Le 27 mars 1984 peu avant midi, le général de division de Gendarmerie Guy Delfosse, 58 ans, pénètre dans l’agence BNP située à l’angle des rues Sainte-Hélène et Victor-Hugo, en plein centre de Lyon, près de la place Bellecour. Il vient de son bureau à quelques pas de là. Il est en uniforme – avec ses trois étoiles sur le képi – mais ne porte pas d’arme. Il s’assied pour attendre son tour. Deux hommes armés, l’un d’un pistolet, l’autre d’un revolver, entrent dans la banque et lui intiment l’ordre de ne pas bouger.
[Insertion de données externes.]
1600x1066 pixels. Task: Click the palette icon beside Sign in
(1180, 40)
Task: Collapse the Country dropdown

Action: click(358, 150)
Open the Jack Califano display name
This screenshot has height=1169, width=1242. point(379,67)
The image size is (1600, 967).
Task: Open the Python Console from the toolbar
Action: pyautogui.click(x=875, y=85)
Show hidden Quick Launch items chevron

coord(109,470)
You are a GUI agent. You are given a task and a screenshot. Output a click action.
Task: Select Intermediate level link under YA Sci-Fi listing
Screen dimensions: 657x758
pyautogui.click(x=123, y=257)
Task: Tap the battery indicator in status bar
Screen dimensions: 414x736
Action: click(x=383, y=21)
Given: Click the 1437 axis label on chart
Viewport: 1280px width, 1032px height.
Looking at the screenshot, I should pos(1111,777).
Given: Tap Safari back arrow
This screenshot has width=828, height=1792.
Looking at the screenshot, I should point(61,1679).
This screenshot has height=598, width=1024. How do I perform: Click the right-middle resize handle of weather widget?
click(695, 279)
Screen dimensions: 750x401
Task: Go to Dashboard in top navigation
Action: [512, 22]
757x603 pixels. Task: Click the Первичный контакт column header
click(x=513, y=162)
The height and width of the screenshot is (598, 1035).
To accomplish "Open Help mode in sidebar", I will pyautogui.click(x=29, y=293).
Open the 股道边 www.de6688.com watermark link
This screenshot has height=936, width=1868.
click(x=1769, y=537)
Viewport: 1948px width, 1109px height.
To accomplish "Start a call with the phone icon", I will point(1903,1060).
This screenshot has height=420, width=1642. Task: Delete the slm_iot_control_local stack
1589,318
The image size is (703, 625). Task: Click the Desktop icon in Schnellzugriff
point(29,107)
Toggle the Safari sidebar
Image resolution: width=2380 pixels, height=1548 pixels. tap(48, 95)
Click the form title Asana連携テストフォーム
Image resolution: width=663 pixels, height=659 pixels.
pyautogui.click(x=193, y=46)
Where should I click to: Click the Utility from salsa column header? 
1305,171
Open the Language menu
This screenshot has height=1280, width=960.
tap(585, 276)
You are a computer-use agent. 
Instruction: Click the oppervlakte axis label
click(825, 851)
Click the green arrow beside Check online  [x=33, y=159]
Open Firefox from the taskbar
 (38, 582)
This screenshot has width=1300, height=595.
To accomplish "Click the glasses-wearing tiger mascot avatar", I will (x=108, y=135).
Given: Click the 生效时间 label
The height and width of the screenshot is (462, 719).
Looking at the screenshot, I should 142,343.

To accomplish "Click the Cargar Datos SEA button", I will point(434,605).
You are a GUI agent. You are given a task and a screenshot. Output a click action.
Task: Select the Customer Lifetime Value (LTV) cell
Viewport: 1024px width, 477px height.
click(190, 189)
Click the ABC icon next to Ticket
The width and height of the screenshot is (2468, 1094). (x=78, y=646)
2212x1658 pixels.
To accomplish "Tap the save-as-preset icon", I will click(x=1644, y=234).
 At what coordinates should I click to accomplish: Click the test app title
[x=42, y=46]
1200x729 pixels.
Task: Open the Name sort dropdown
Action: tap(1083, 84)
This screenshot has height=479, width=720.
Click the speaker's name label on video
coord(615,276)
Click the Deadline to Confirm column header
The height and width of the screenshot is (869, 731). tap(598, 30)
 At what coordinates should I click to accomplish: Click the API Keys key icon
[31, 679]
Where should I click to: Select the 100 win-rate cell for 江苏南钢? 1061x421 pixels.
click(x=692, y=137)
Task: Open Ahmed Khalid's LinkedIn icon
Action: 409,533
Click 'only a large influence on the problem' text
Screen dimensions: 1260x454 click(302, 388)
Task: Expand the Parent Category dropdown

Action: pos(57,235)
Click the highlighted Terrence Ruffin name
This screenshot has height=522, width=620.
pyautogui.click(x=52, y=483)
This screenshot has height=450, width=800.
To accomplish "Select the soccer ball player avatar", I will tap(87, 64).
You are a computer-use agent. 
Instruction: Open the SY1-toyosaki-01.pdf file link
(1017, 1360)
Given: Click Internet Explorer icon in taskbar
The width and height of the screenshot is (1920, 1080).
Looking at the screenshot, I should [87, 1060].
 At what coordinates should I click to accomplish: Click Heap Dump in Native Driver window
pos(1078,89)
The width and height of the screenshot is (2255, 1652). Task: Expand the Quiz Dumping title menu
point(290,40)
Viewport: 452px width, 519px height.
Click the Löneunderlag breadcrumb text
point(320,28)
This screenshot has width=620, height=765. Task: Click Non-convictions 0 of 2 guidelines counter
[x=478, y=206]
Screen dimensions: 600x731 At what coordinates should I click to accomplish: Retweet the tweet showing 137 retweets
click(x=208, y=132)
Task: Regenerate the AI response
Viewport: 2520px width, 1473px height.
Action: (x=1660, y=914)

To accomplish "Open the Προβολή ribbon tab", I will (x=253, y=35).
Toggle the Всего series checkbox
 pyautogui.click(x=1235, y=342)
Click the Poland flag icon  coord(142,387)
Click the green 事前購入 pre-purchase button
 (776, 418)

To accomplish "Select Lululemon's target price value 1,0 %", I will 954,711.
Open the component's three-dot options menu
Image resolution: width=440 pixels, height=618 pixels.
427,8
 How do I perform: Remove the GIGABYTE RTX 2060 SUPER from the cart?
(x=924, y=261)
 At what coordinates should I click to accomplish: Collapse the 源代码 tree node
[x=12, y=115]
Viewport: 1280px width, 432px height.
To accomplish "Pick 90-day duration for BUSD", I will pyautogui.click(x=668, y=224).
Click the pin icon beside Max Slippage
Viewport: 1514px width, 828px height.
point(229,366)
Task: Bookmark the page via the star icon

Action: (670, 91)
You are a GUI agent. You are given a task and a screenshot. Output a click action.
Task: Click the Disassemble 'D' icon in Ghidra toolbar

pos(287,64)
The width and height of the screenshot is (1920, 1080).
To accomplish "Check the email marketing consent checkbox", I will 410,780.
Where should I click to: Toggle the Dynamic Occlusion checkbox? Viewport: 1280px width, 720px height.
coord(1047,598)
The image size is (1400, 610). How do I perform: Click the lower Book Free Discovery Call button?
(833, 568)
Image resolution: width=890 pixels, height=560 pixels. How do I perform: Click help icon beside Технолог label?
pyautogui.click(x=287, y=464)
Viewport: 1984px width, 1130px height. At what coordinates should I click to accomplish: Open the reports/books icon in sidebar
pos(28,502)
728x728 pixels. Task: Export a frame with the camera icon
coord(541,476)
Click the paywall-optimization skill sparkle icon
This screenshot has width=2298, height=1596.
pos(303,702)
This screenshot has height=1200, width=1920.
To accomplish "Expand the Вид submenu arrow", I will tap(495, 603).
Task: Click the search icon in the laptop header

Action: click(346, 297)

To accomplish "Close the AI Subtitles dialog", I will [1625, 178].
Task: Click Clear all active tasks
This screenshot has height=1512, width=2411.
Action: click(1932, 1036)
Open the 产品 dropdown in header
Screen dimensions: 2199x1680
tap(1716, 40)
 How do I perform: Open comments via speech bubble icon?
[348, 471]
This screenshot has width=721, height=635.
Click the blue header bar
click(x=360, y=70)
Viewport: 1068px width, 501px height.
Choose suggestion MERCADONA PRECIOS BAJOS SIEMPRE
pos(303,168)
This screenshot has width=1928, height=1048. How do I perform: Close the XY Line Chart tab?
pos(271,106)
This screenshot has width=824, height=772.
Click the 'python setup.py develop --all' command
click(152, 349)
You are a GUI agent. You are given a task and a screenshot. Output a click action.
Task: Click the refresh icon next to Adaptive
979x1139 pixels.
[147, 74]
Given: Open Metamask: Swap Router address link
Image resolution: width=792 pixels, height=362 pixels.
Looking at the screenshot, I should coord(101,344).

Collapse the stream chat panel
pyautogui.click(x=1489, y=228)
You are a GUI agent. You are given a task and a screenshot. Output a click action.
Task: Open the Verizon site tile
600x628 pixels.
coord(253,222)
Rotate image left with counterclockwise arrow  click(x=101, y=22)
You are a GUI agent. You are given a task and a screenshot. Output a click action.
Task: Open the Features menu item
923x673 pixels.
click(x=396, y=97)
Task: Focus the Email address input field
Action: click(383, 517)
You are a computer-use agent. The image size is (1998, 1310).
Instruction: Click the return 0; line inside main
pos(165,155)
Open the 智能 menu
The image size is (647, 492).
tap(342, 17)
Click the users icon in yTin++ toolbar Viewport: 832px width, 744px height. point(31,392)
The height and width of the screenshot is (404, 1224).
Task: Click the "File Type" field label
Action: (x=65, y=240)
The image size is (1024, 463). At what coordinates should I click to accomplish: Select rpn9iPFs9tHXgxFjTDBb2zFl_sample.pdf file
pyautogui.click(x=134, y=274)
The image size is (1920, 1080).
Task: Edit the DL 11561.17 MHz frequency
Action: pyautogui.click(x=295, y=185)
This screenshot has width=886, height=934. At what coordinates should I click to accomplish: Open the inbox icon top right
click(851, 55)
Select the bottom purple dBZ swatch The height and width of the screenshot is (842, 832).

Le général Delfosse se lève et dit: "Je n’ai pas l’habitude qu’on me tutoie. Cessez de faire les plaisantins", racontera Le Monde, le lendemain. Il tente de maîtriser l’un des deux hommes. Il est tué de cinq balles, dont la dernière, comme un coup de grâce, dans la tête. Les deux malfaiteurs raflent 25.000 francs – l’équivalent de 8.000 euros – avant de prendre la fuite. Ils ignorent alors qu’ils viennent de tuer un grand soldat.
Enfant de troupe et officier parachutiste
Né le 25 novembre 1925 à Douai, enfant de troupe, passé par l’Ecole militaire interarmes (Emia), Guy Delfosse sert brillamment comme officier parachutiste à partir de 1947 : Tonkin, Algérie, Corée avec le Bataillon français. Cité six fois, il sera fait chevalier de la Légion d’honneur pour "titres exceptionnels de guerre". En 1955, capitaine dans l’armée de Terre, il intègre l’Ecole des officiers de la Gendarmerie nationale (EOGN). Il va dès lors mener une carrière classique d’officier de Gendarmerie marquée par les commandements : escadron de gendarmerie mobile, compagnie de Douai, sa ville natale, groupement de Vendée, puis la région de Rennes avec le grade de général de brigade. Promu général de division en 1983, il est nommé commandant de la 5e légion de Gendarmerie à Lyon.
La branche lyonnaise d'Action directe
Quelques mois plus tard, ses assassins seront identifiés. Il s’agit tout d'abord d’André Olivier, 40 ans à l’époque des faits, cofondateur d’Action directe (AD), puis de l’Affiche rouge, la branche lyonnaise d’AD. Arrêté deux ans plus tard à Lyon et condamné, en juin 1989, à la réclusion criminelle à perpétuité, il purge toujours sa peine. Son complice Max Frérot, artificier de la branche lyonnaise d’AD, âgé à l’époque de 30 ans, est condamné à la même peine, puis libéré il y a une dizaine d'années. Les deux hommes n'ont jamais exprimé le moindre regret.
Entre mai 1982 et octobre 1985, l’Affiche Rouge aura perpétré vingt-sept attentats à l’explosif à Lyon et à Paris, visant des sièges sociaux de grandes entreprises, des journaux, des partis politiques et des bâtiments officiels. Ce groupe d’une vingtaine d’hommes et de femmes a financé ses activités par de nombreux hold-up. Il a tué deux policiers, un convoyeur de fonds et le général Delfosse.
Cité à l'ordre de la Nation
Le 29 mars 1984, le général Delfosse est cité à l’ordre de la Nation et élevé à la dignité de grand officier de la Légion d’honneur. Son nom a été donné à la caserne du groupement du Rhône et au square en face du bâtiment, à un jardin à Rennes, à deux amphithéâtres, l'un à l’EOGN et l'autre et à la DGGN. La 89e promotion de l’EOGN (1984-1985) porte le nom «Général Delfosse».